(Available data)

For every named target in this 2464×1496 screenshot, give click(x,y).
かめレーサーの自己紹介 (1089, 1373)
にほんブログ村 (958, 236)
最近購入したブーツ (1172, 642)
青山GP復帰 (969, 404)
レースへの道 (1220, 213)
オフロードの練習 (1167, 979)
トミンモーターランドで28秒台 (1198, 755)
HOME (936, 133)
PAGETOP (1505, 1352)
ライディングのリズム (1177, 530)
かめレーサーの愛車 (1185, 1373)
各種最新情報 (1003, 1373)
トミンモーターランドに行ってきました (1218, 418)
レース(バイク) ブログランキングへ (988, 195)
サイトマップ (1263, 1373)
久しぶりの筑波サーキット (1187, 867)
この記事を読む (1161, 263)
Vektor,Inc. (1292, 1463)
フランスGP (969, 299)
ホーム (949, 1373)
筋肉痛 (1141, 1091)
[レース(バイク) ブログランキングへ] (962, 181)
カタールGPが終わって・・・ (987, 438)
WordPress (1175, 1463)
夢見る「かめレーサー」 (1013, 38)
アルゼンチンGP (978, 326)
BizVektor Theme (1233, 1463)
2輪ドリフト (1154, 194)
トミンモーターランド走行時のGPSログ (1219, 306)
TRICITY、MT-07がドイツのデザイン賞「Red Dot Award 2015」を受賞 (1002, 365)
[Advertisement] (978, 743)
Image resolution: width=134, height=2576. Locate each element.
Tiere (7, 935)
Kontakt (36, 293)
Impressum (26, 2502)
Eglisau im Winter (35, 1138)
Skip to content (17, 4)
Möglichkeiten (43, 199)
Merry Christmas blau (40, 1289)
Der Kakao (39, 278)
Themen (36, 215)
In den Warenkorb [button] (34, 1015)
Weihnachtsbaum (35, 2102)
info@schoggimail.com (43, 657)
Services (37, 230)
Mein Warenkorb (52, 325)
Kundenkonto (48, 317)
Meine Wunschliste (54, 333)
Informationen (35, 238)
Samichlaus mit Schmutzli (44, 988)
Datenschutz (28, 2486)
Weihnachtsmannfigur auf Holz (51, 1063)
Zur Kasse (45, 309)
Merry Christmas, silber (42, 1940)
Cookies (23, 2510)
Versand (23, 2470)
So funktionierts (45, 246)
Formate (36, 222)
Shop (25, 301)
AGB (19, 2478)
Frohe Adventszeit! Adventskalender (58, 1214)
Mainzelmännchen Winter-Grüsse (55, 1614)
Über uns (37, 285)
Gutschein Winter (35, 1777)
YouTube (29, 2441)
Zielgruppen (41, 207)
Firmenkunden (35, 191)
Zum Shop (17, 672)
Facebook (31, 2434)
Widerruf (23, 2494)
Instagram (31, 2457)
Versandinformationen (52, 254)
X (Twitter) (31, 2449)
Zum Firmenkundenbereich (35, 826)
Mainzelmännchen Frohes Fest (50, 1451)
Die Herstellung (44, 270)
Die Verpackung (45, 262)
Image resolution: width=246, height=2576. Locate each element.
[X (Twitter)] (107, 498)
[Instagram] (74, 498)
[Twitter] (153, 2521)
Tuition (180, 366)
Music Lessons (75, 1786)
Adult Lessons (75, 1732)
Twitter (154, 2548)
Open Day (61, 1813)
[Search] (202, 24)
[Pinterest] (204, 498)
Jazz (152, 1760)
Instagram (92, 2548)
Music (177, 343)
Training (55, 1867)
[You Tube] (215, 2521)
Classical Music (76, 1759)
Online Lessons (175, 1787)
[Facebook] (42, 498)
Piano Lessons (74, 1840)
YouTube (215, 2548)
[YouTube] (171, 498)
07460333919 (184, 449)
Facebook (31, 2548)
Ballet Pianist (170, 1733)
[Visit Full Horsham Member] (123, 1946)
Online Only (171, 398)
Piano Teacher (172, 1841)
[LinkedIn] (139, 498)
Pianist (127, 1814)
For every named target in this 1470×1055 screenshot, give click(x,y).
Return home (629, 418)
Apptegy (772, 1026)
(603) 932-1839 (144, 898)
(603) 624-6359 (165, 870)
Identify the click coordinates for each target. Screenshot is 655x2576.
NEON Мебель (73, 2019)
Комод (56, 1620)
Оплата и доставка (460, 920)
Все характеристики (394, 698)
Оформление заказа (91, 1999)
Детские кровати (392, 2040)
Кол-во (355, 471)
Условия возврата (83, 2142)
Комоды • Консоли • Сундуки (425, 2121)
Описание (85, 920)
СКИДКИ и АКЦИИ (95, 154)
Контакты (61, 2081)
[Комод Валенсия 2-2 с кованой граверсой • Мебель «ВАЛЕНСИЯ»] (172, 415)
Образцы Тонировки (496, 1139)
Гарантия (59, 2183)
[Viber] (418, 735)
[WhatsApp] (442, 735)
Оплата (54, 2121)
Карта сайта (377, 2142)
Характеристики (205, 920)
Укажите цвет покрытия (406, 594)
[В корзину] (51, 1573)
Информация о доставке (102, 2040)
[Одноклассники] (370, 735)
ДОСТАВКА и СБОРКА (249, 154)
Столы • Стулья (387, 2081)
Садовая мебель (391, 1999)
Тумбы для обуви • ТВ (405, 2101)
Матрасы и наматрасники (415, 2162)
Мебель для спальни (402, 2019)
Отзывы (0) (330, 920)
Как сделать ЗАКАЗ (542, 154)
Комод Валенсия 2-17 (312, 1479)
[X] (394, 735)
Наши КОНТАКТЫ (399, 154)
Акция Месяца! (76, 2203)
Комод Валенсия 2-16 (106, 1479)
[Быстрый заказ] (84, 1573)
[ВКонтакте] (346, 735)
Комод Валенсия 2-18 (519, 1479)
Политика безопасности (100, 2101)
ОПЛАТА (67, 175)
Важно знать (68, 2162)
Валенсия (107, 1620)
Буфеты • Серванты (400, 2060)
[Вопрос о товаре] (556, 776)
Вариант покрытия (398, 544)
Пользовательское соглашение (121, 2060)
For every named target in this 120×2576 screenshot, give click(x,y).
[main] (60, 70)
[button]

(End Available data)

▸ Task
For each line shown above, write an exact copy.

▸ Exercise output
For every named target in this 2464×1496 screenshot, give click(x,y).
かめレーサーの自己紹介 (1089, 1373)
にほんブログ村 (958, 236)
最近購入したブーツ (1172, 642)
青山GP復帰 (969, 404)
レースへの道 (1220, 213)
オフロードの練習 (1167, 979)
トミンモーターランドで28秒台 (1198, 755)
HOME (936, 133)
PAGETOP (1505, 1352)
ライディングのリズム (1177, 530)
かめレーサーの愛車 (1185, 1373)
各種最新情報 (1003, 1373)
トミンモーターランドに行ってきました (1218, 418)
レース(バイク) ブログランキングへ (988, 195)
サイトマップ (1263, 1373)
久しぶりの筑波サーキット (1187, 867)
この記事を読む (1161, 263)
Vektor,Inc. (1292, 1463)
フランスGP (969, 299)
ホーム (949, 1373)
筋肉痛 (1141, 1091)
[レース(バイク) ブログランキングへ] (962, 181)
カタールGPが終わって・・・ (987, 438)
WordPress (1175, 1463)
夢見る「かめレーサー」 (1013, 38)
アルゼンチンGP (978, 326)
BizVektor Theme (1233, 1463)
2輪ドリフト (1154, 194)
トミンモーターランド走行時のGPSログ (1219, 306)
TRICITY、MT-07がドイツのデザイン賞「Red Dot Award 2015」を受賞 (1002, 365)
[Advertisement] (978, 743)
Image resolution: width=134, height=2576. Locate each element.
Tiere (7, 935)
Kontakt (36, 293)
Impressum (26, 2502)
Eglisau im Winter (35, 1138)
Skip to content (17, 4)
Möglichkeiten (43, 199)
Merry Christmas blau (40, 1289)
Der Kakao (39, 278)
Themen (36, 215)
In den Warenkorb [button] (34, 1015)
Weihnachtsbaum (35, 2102)
info@schoggimail.com (43, 657)
Services (37, 230)
Mein Warenkorb (52, 325)
Kundenkonto (48, 317)
Meine Wunschliste (54, 333)
Informationen (35, 238)
Samichlaus mit Schmutzli (44, 988)
Datenschutz (28, 2486)
Weihnachtsmannfigur auf Holz (51, 1063)
Zur Kasse (45, 309)
Merry Christmas, silber (42, 1940)
Cookies (23, 2510)
Versand (23, 2470)
So funktionierts (45, 246)
Formate (36, 222)
Shop (25, 301)
AGB (19, 2478)
Frohe Adventszeit! Adventskalender (58, 1214)
Mainzelmännchen Winter-Grüsse (55, 1614)
Über uns (37, 285)
Gutschein Winter (35, 1777)
YouTube (29, 2441)
Zielgruppen (41, 207)
Firmenkunden (35, 191)
Zum Shop (17, 672)
Facebook (31, 2434)
Widerruf (23, 2494)
Instagram (31, 2457)
Versandinformationen (52, 254)
X (Twitter) (31, 2449)
Zum Firmenkundenbereich (35, 826)
Mainzelmännchen Frohes Fest (50, 1451)
Die Herstellung (44, 270)
Die Verpackung (45, 262)
Image resolution: width=246, height=2576. Locate each element.
[X (Twitter)] (107, 498)
[Instagram] (74, 498)
[Twitter] (153, 2521)
Tuition (180, 366)
Music Lessons (75, 1786)
Adult Lessons (75, 1732)
Twitter (154, 2548)
Open Day (61, 1813)
[Search] (202, 24)
[Pinterest] (204, 498)
Jazz (152, 1760)
Instagram (92, 2548)
Music (177, 343)
Training (55, 1867)
[You Tube] (215, 2521)
Classical Music (76, 1759)
Online Lessons (175, 1787)
[Facebook] (42, 498)
Piano Lessons (74, 1840)
YouTube (215, 2548)
[YouTube] (171, 498)
07460333919 (184, 449)
Facebook (31, 2548)
Ballet Pianist (170, 1733)
[Visit Full Horsham Member] (123, 1946)
Online Only (171, 398)
Piano Teacher (172, 1841)
[LinkedIn] (139, 498)
Pianist (127, 1814)
For every named target in this 1470×1055 screenshot, give click(x,y).
Return home (629, 418)
Apptegy (772, 1026)
(603) 932-1839 (144, 898)
(603) 624-6359 (165, 870)
Identify the click coordinates for each target. Screenshot is 655x2576.
NEON Мебель (73, 2019)
Комод (56, 1620)
Оплата и доставка (460, 920)
Все характеристики (394, 698)
Оформление заказа (91, 1999)
Детские кровати (392, 2040)
Кол-во (355, 471)
Условия возврата (83, 2142)
Комоды • Консоли • Сундуки (425, 2121)
Описание (85, 920)
СКИДКИ и АКЦИИ (95, 154)
Контакты (61, 2081)
[Комод Валенсия 2-2 с кованой граверсой • Мебель «ВАЛЕНСИЯ»] (172, 415)
Образцы Тонировки (496, 1139)
Гарантия (59, 2183)
[Viber] (418, 735)
[WhatsApp] (442, 735)
Оплата (54, 2121)
Карта сайта (377, 2142)
Характеристики (205, 920)
Укажите цвет покрытия (406, 594)
[В корзину] (51, 1573)
Информация о доставке (102, 2040)
[Одноклассники] (370, 735)
ДОСТАВКА и СБОРКА (249, 154)
Столы • Стулья (387, 2081)
Садовая мебель (391, 1999)
Тумбы для обуви • ТВ (405, 2101)
Матрасы и наматрасники (415, 2162)
Мебель для спальни (402, 2019)
Отзывы (0) (330, 920)
Как сделать ЗАКАЗ (542, 154)
Комод Валенсия 2-17 (312, 1479)
[X] (394, 735)
Наши КОНТАКТЫ (399, 154)
Акция Месяца! (76, 2203)
Комод Валенсия 2-16 (106, 1479)
[Быстрый заказ] (84, 1573)
[ВКонтакте] (346, 735)
Комод Валенсия 2-18 (519, 1479)
Политика безопасности (100, 2101)
ОПЛАТА (67, 175)
Важно знать (68, 2162)
Валенсия (107, 1620)
Буфеты • Серванты (400, 2060)
[Вопрос о товаре] (556, 776)
Вариант покрытия (398, 544)
Пользовательское соглашение (121, 2060)
For every named target in this 120×2576 screenshot, give click(x,y).
[main] (60, 70)
[button]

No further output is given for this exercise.